Curfew – from the French covre-feu, or “cover fire”, the time when lights were to be put out, after ringing of the evening bell. Brought to England after the Norman conquest.
Denim – named because it was imported from de Nimes in France, a manufacturing center before the French Revolution. “Fiddle-de-dee” – from Italian Fedidio, Fe di Dio, “by the faith of God”; has come to mean “nonsense”, a dismissal of what the other person has to say.
Dollar – a coin minted from a rich silver mine near Prague was called a Joachimsthaler, then a Thaler, which became “dollar” in English; means “from the valley”.
Expedite – from Saint Expeditus, advocate of urgent causes; supposedly a Roman soldier martyred in Armenia in the 4th century
Fantasy – Roman god of sleep Somnus (also called Hypnos) had an assistant was called Phantasus, who tricked people into sleep with hallucinatons or fantasies.
Ferris wheel – a giant wheel with passengers built for the Chicago Exposition of 1893 by a “tinkerer” from Galesburg, Illinois named G.W. Gale Ferris.
Frank – now means candor; from the Franks, named for their weapon, frankon or “spear”; originally nobles meant “free men”, hence frank became synonymous with free noblemen.
Gaga – “mentally unbalanced”; from paintings of Paul Gauguin, who some saw as evidence of an unbalanced mind! In French it means “foolish old man”.
Gerrymander – is to unfairly redivide a district to give someone an unfair advantage in an election. From Eldridge Gerry, when governor of Massachusetts redivided the state’s districts; an opponent said “it looked like a salamander”, and anti-Gerry news editor Benjamin Russell said, “make it a Gerrymander!” and the name stuck.
G.I. -– US military soldiers; first called Government Issue Joes, then G.I. Joes, then finally just “G.I.’s”.
Goodbye – originally a contraction of “God be with ye”
Googol (now commonly spelled “Google”) – this was actually invented in 1940 by a 9 yr old nephew of a mathmatics professor (Dr. Kasner) to describe a huge number, 10 to the hundredth power. First thought to have come from sounds, “goo” being a messy substance enjoyed by kids; later thought to have come from the comic character Barney Google.
Gossamer – from the British, goose summer, the time in fall to eat the fatted goose; a.k.a. “Indian summer”. Spider webs during this time are said to “glisten with dew”, so it now applies to thin or translucent material.
Gun – originally for cannon, later small arms. Both gunn and hilda mean “war” in Norwegian; likely from female name Gunnhilda; in 1431, a war inventory list for Windsor Castle lists a “missile thrower named Lady Gunnhilda”.

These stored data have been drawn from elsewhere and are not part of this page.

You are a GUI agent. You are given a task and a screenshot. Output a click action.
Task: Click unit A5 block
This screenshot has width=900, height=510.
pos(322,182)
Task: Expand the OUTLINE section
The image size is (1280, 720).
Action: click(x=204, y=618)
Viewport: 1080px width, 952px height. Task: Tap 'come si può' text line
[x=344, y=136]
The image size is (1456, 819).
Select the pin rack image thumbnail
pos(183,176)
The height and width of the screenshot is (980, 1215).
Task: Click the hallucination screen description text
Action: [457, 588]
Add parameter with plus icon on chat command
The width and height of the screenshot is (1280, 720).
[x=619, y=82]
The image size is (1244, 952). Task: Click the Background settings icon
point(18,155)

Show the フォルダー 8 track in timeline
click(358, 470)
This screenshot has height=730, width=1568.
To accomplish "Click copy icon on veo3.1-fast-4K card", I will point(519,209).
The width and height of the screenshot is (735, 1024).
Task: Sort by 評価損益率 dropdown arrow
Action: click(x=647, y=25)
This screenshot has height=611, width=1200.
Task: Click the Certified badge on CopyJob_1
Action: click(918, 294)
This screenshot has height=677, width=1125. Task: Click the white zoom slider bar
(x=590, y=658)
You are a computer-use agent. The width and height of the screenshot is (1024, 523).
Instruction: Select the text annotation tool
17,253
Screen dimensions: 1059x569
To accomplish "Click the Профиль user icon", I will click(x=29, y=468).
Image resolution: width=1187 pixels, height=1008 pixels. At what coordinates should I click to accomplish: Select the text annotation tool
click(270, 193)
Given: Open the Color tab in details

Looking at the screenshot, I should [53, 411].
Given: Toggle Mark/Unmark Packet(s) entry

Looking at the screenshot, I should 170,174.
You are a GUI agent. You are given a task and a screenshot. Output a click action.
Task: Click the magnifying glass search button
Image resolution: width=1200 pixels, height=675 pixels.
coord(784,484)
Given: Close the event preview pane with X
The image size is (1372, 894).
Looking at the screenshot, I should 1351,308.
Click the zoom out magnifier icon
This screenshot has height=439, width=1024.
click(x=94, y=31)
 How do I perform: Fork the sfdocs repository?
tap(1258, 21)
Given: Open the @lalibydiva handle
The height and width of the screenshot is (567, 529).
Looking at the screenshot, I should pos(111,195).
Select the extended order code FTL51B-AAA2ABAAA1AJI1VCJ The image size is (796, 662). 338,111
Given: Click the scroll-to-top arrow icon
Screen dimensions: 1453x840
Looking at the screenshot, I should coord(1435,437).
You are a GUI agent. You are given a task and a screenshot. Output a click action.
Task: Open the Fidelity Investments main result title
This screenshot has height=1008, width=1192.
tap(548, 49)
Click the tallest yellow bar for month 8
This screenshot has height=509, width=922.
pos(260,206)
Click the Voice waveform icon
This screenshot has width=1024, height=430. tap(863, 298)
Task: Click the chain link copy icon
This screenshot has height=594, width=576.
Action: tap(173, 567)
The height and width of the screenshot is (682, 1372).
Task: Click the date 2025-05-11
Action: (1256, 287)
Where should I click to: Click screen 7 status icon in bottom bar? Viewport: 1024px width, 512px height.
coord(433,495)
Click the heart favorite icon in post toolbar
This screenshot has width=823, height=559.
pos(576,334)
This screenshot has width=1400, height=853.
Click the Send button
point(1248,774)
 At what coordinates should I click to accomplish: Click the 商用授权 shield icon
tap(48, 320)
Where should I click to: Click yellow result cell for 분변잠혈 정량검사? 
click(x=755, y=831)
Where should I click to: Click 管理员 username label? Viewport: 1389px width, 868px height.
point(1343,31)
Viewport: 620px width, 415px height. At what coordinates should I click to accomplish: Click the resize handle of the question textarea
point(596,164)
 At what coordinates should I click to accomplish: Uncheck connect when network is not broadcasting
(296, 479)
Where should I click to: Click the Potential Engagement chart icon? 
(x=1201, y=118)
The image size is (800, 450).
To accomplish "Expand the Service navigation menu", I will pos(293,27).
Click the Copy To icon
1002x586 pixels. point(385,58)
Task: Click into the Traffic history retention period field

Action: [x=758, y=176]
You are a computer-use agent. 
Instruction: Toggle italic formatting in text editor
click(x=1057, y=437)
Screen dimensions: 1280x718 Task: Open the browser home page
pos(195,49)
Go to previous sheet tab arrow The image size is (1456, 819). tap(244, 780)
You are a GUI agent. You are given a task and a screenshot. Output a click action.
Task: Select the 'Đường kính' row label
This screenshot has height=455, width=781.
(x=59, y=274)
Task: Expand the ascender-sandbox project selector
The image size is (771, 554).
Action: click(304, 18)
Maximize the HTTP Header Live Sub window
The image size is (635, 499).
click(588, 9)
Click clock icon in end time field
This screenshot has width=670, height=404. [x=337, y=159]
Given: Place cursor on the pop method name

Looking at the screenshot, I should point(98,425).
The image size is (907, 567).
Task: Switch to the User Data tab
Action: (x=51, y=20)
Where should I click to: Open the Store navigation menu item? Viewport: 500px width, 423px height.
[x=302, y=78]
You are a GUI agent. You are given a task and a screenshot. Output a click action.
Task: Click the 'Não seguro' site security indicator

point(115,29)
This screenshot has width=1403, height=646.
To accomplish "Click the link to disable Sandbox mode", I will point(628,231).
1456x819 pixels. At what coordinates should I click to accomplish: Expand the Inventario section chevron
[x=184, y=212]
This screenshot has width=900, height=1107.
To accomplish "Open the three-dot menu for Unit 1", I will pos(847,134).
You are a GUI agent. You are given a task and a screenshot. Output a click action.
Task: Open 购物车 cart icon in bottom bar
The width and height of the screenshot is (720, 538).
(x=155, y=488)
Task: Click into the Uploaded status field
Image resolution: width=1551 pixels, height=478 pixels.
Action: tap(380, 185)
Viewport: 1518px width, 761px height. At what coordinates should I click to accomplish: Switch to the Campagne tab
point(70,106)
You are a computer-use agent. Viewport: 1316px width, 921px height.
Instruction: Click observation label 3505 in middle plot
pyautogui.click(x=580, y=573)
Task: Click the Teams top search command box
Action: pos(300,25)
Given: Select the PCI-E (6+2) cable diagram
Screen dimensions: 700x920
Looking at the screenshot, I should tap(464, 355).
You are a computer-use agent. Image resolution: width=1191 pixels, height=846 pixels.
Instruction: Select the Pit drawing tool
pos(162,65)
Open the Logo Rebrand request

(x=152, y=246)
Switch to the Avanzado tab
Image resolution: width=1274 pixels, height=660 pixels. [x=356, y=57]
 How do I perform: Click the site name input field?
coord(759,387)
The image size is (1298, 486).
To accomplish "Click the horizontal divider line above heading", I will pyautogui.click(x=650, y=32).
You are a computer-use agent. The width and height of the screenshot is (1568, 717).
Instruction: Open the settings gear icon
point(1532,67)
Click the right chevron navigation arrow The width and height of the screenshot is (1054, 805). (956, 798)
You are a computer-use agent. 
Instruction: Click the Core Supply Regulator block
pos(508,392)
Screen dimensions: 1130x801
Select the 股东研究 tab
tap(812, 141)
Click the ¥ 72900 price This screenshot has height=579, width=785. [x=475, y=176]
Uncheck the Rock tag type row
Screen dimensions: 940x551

Hocus-pocus – from the Latin chant “hoc est corpus Domini”, from communion Mass; it now means “nonsense” and is a takeoff on the religious phrase. A playground variation is “hocus pocus dominocus”. From these come hoax (ruse or practical joke) and hokum (fakery), and hokey-pokey (a kid’s song and dance, "that's what it's all about").
Hoodlum – likely a Cockneyed “back-spelling” of Muldoon (“noodlum” became “hoodlum”); this was a common Cockney practice: police became ecilop, then slop.
January – Saturn ruled Italy with Janus, the two-faced god of beginnings, looking both forward and backward. Also led to janitor.
Lush – (as related to drinking) a reference to the drinking club “The City of Lushington”, formed in 1750, for hard drinkers. Also Irish slang for “to eat and drink”.
Mafia – this is a reversal, a capitalized word from a common noun, the Arabic mahyah for “boasting”; came to mean “lawlessness” in Sicilian, later used by the underground terrorist organization, now a worldwide crime cartel.
Maverick – usually means “unbranded animal, particularly a calf”; from Samuel Maverick, a 19th century Texas banker who had to take a herd of cattle as payment, but had no land; he leased an island in the Nuecces River, but in winter or at low water, the unbranded cattle would wander onto neighboring ranchland, causing the remark “there goes another Maverick”.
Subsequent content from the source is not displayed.